Never test E911 by dialing actual 911. Use the test number. PSAPs are not your test environment.
Common pitfalls
The recurring issues we see across deployments:
- Skipped Phase 1. Operator assumes the existing SIP trunk handles 911. It may not, or it may not in every jurisdiction. Verify per-jurisdiction before going live.
- Stale fixed-location registrations. Tenant moves office; the registered location stays at the old address. Routine quarterly review of fixed locations catches this.
- Notification target left at the default. On-site notification fires to a generic mailbox no one reads. Specify a real recipient and confirm it.
- Softphone users with no captured location. A new softphone user is added; nobody walks them through dynamic-location setup; their next 911 call has no dispatchable location. Bake location capture into the user-provisioning checklist.
- Dial-plan edit absorbs 911. A catch-all rule placed above the 911 rule absorbs the emergency call. The 911 rule must always sit at the top, and any dial-plan review should verify the order.
- Untested 911 after a configuration change. Any change that touches 911 routing — new carrier, new dial plan, new tenant — gets retested through the 911 test number before being declared live.
What we run for resellers
E911 configuration and ongoing maintenance is part of our white-label Tier 1–4 NetSapiens® support for resellers — including new-tenant E911 setup, location registration, and quarterly compliance reviews of fixed-location records. For the broader compliance picture covering 10DLC, see also our 10DLC TCR vetting guide. For the overall NetSapiens® operational picture, the NetSapiens® support and operations page is the pillar.

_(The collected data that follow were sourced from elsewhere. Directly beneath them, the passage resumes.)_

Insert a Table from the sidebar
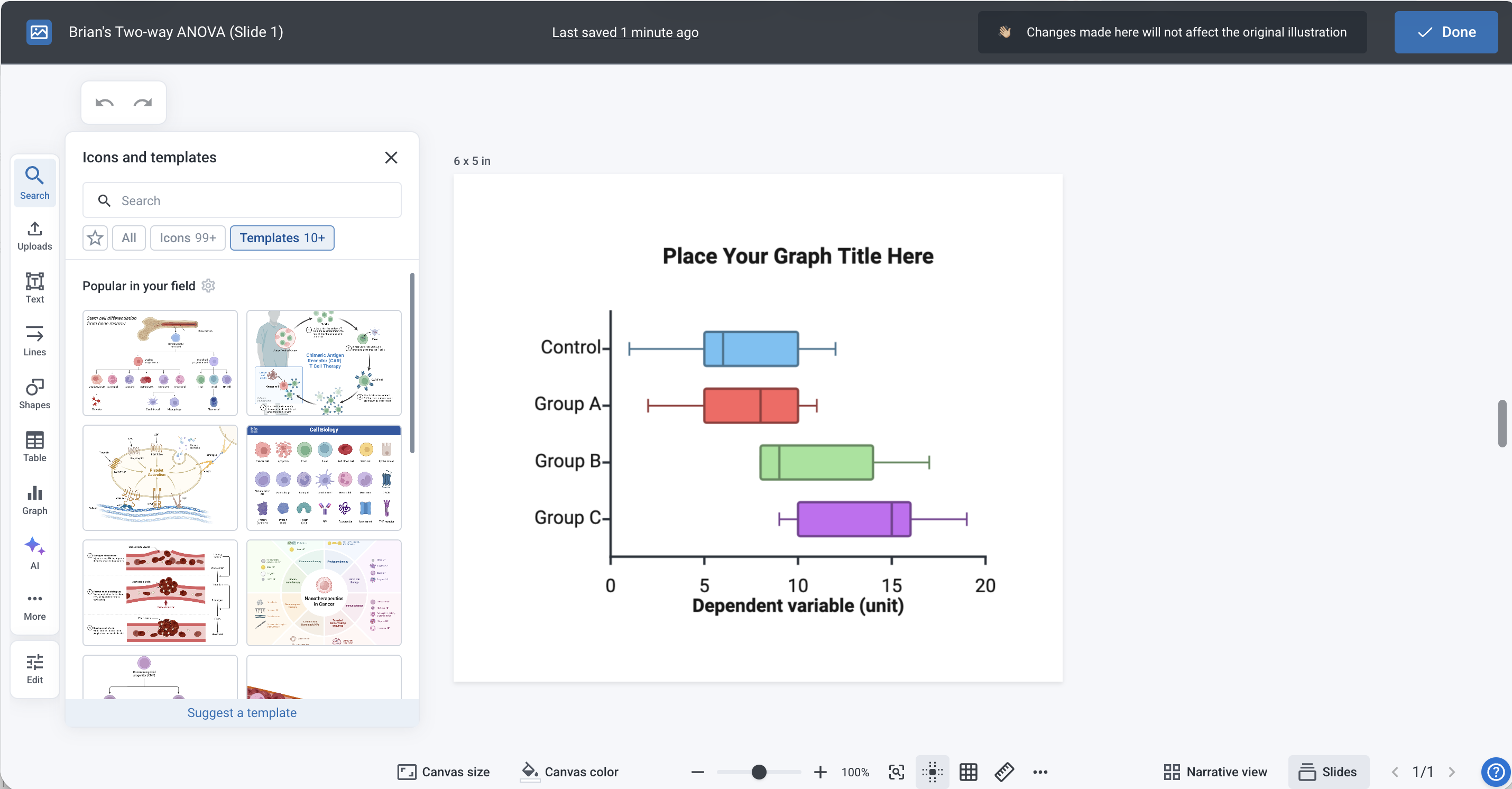This screenshot has width=1512, height=789. (35, 446)
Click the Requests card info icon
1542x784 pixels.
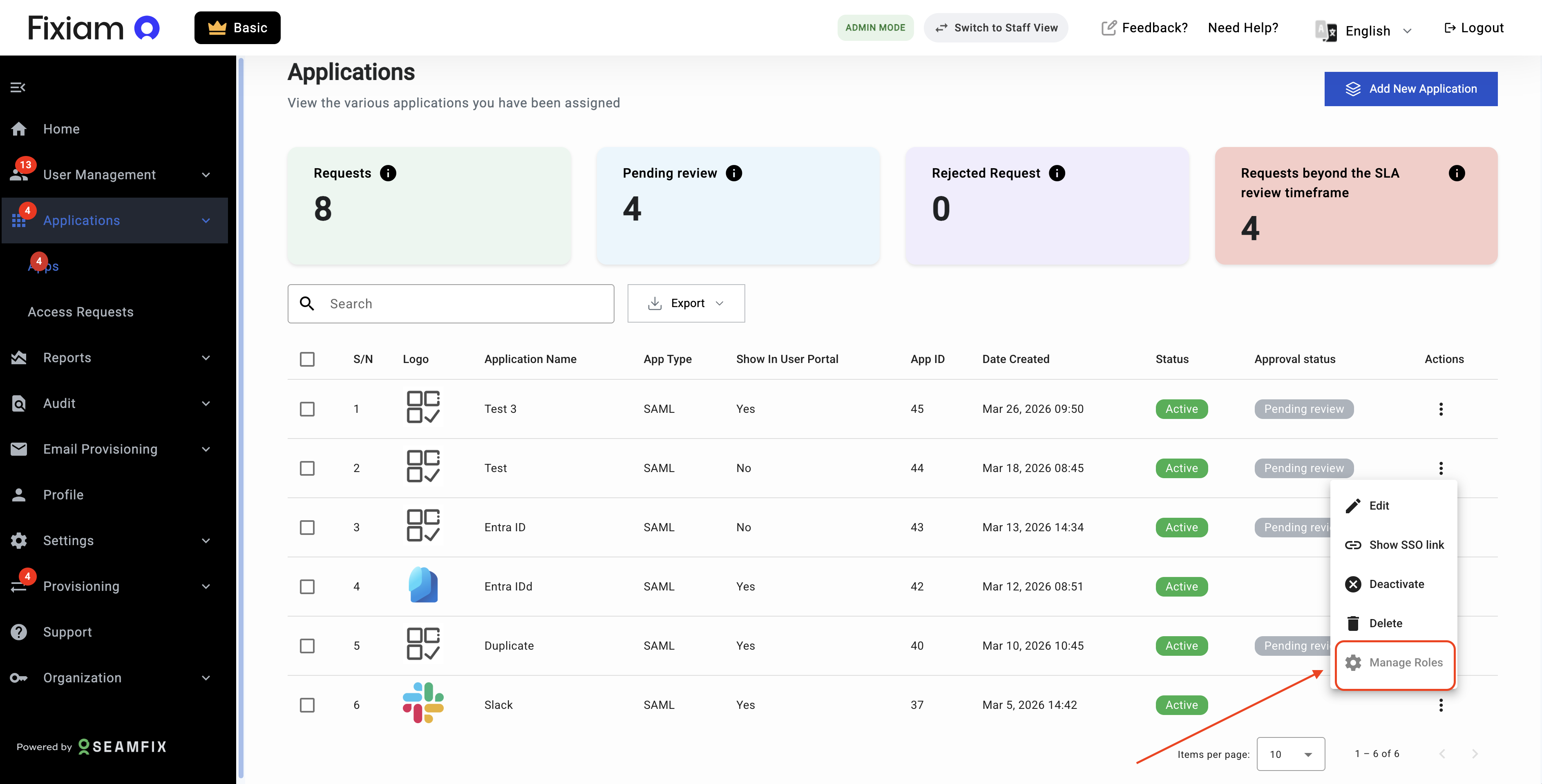point(388,174)
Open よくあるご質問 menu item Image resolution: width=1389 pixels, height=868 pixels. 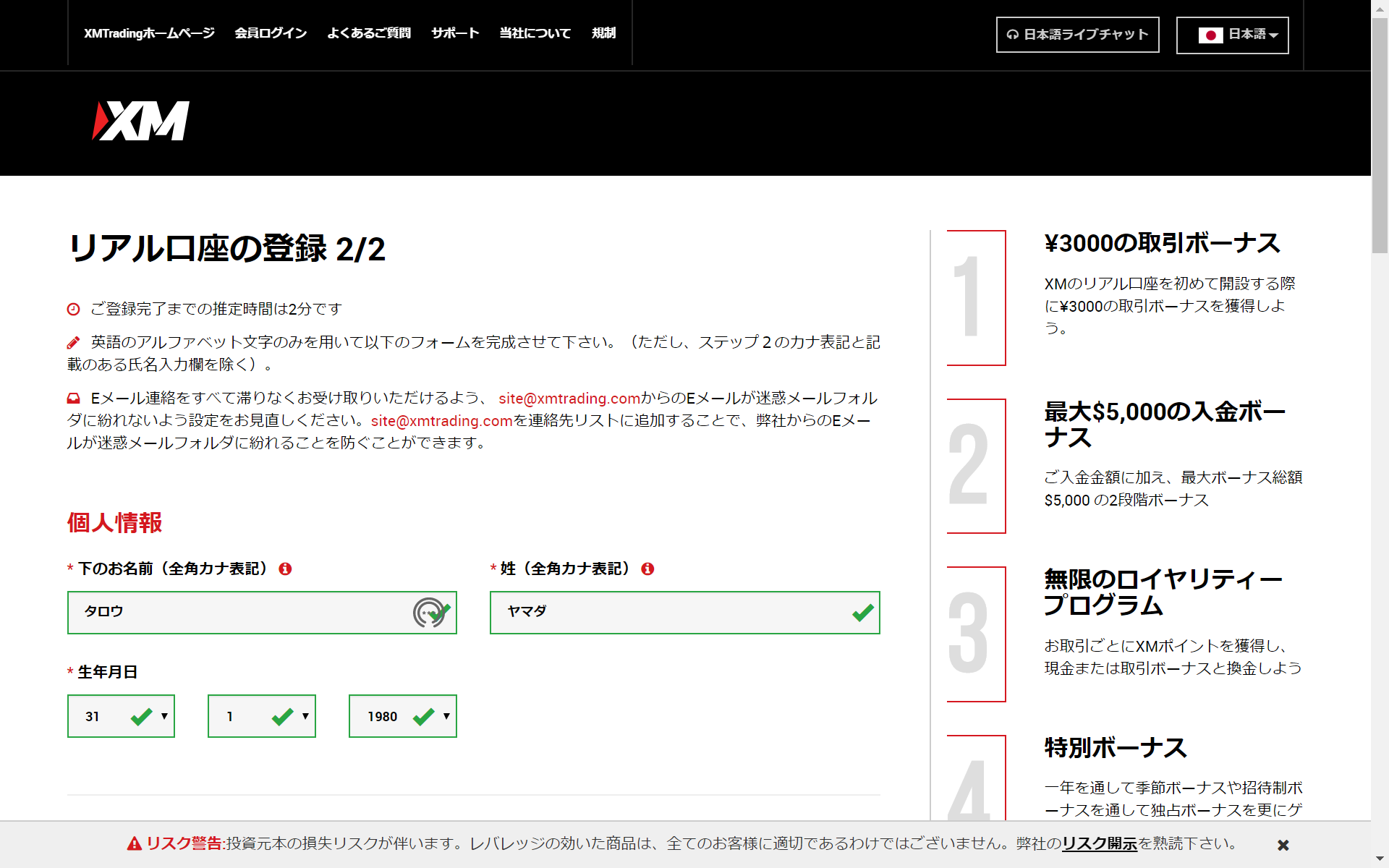point(369,33)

Independence and disclosure
VoIP Support Pro is an independent provider of support services for the NetSapiens® platform. We are not affiliated with, endorsed by, or sponsored by NetSapiens® or Crexendo, Inc. NetSapiens® is a registered trademark of Crexendo, Inc.
This guide is an operational summary, not legal advice. E911 compliance is governed by federal law (Kari’s Law, RAY BAUM’s Act, FCC rules), and additional state or local requirements may apply. The legal-effective-date and scope summaries in this guide are general descriptions for orientation, not authoritative compliance interpretations. Consult qualified legal and compliance counsel for the specific obligations that apply to your deployment, your jurisdiction, and your customers’ circumstances.